Stando alle indiscrezioni, il Rapporto suggerisce misure sulla neutralità tecnologica, una più efficace politica di coesione regionale, modifiche alle regole sugli aiuti di Stato che assicurino un terreno di gioco uguale per tutti.
Vale per le imprese come per i lavoratori. In aprile, presentando le prime linee del documento, Draghi aveva criticato le contraddizioni europee in campo sociale: «Abbiamo deliberatamente perseguito una strategia basata sul tentativo di ridurre i costi salariali l’uno rispetto all’altro in aggiunta a una politica fiscale pro-ciclica, con l’unico risultato di indebolire la nostra stessa domanda interna e minare il nostro modello».
L’offensiva parte di qui. Dall’economia che, nonostante i proclami, avanza a passo di lumaca per colpa di una domanda più debole del previsto. Nello scrivere il suo rapporto, Draghi ha ragionato su un Industrial deal sinora mai visto dalle nostre parti.
Per realizzarlo chiede ai Ventisette un partenariato che comprenda l’accesso congiunto al mercato dei capitali, per finanziare il rilancio in modo analogo con quanto fatto dopo la pandemia.
I finanziamenti devono dare la carica al Pil, tutelare i lavoratori, evitare i disastri del cambiamento climatico e garantirci in un mondo che va in fiamme. La Difesa comune e l’attenzione all’industria europea sono fra i pilastri delle grandi manovre proposte all’Ue.
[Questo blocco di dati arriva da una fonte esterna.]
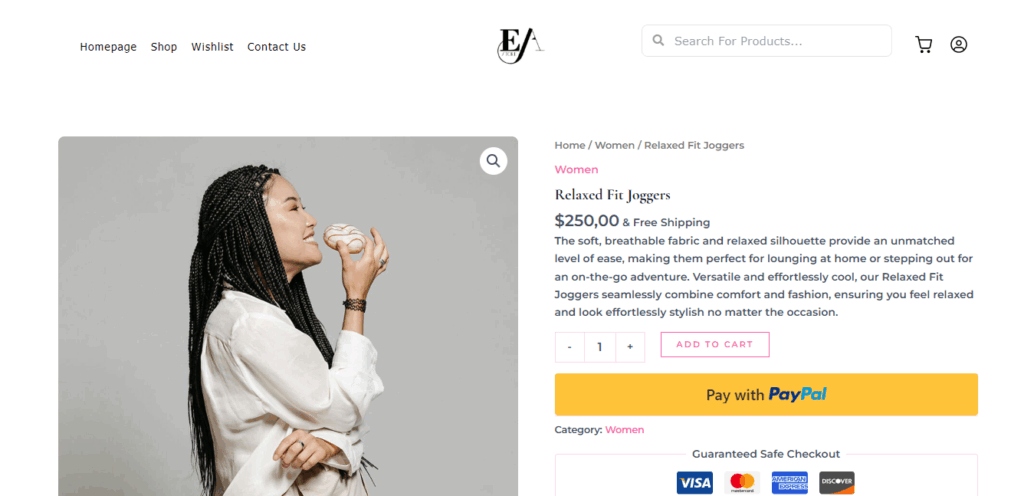Screen dimensions: 1024x496
Task: Go to the Homepage menu item
Action: pyautogui.click(x=108, y=47)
Nuovi meccanismi decisionali, auspicabilmente con la limitazione del voto all’unanimità, sono caldamente consigliati.
L’esperienza insegna che i grandi Rapporti europei fanno una brutta fine quando scendono a terra. Gli archivi di Bruxelles traboccano di libri bianchi e verdi dimenticati. La differenza è che i tempi sono particolarmente duri e pericolosi e che, nonostante la minoranza rumorosissima, c’è ancora ben più della metà dei cittadini comunitari che crede nell’integrazione e si aspetta un responso e un aiuto dall’Unione.
I governi nazionali possono farsi spaventare dai pochi e stare fermi. Oppure stare coi tanti e fare veramente la differenza in un’Europa troppo più debole e storta di quello che serve.
È vero, come disse a fine Ottocento Giovanni Giolitti con una metafora d’altri tempi, che per un sarto è difficile tagliare un vestito diritto per un gobbo. Ma siamo nel 2024. Se si vuole, e si ha il coraggio, ci sono tutte le tecniche e le conoscenze per raddrizzare il paziente.